*** Opening Extracted text ***

Daddy was only fifty years old, a country doctor who accepted compensation by whatever means his patients could find. He had gray hair, twinkling blue eyes, large but gentle hands, and a voice and demeanor that put you at ease. Being a doctor, especially in that small town, was his life. He delivered their babies, treated their colds, sutured their torn skin, and cried with and for them when they died. Day or night he performed his labor of love. Until one Saturday morning, about 5:00am, after coming in from a house call, he died.
Daddy hated funerals. He said they were morbid pageantries that served neither the dead nor the living. But Daddy didn’t belong to us alone, he belonged to the town and they needed the funeral.
Of all the tasks required at a time like that, none were more bizarre than shopping for the casket. A bittersweet side note was the fact that the funeral home director, Burl, was one of Daddy’s best friends.

*** Closing Extracted text ***
*** Opening Data under study ***

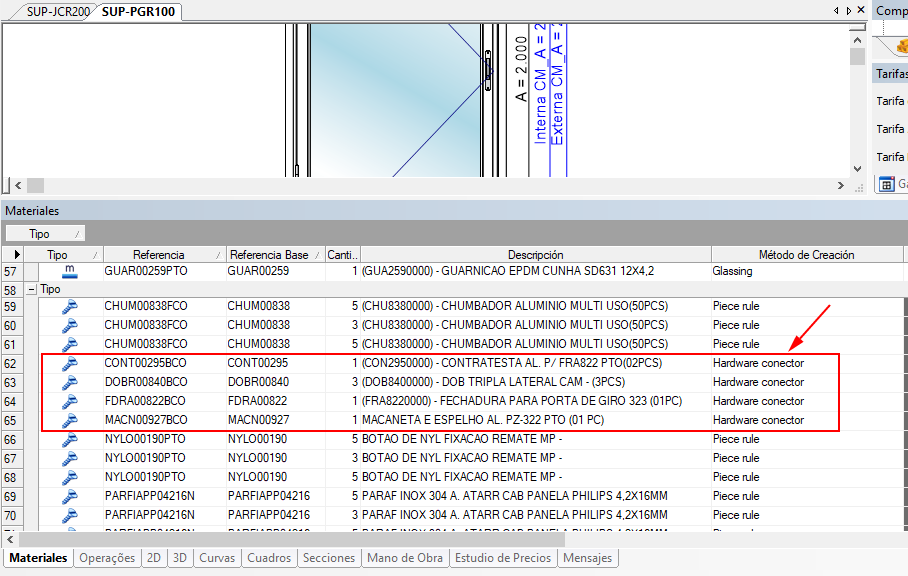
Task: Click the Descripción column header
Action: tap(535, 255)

*** Closing Data under study ***
*** Opening Data under study ***

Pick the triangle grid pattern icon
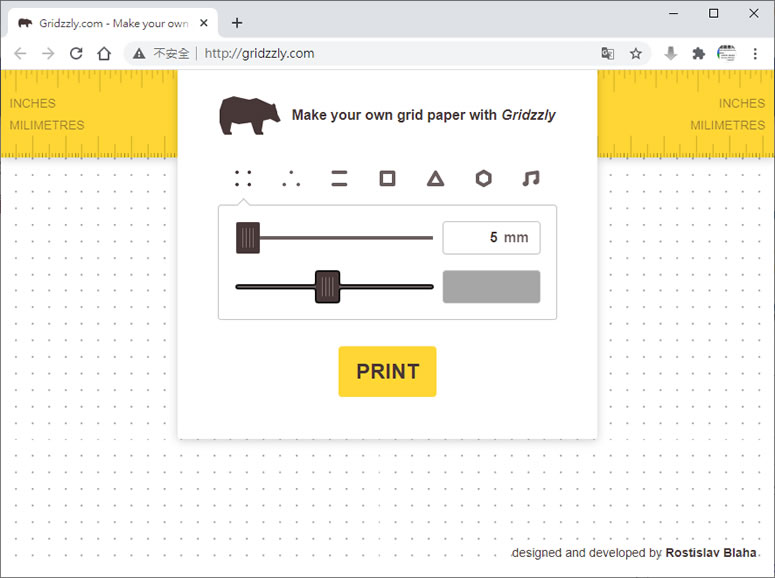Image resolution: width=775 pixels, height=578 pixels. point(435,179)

*** Closing Data under study ***

Set of tasks:
1. In the passage about the country doctor, what was the name of the funeral home director?
2. Write the next part of the passage about the country doctor, beginning after its final sentence.

Numbered answers:
1. Burl

2.
Mom, my sister and I met Burl in the bowels of his funeral home to view and choose a suitable coffin for Daddy’s enforced respite. Walls were lined with caskets of every appropriate color, each with its top open so we could see the lining, both color and texture a matter of concern for the one who chooses. Since posting prices would have been gauche, it was necessary for Burl to quote them as he went from model to model promoting the features of each.
“This one will last for 100 years because it’s made of a special alloy, but it costs $400 more than this one which I can guarantee for only 50 years. But we put it in a vault anyway.”
Mom, standing on the periphery, whether from shock or an inability to participate, kept saying, “Whatever you girls want, it’s your decision.”
We moved around the room, scratching the cheapest and the most expensive off an invisible list. We became painfully aware that caskets cost a great deal and this horrid moment wouldn’t end until we made a choice, so color became the deciding feature.
Burl hurled this at us suddenly, “Don’t worry about cost, I’m giving you the casket. It’s the least I can do, for Doc.”
We hadn’t wasted our time omitting the top and bottom of the line. Choosing top of the line would have been taking advantage of Burl’s generosity, while choosing bottom of the line would have put a low value on their friendship. You really had to walk a narrow line in situations like this.
“We have three possible choices now,” Burl began to orchestrate the finale.
“This one is burgundy with pink lining which may seem too feminine.”
“Whatever you girls want,” wafted from the back of the room.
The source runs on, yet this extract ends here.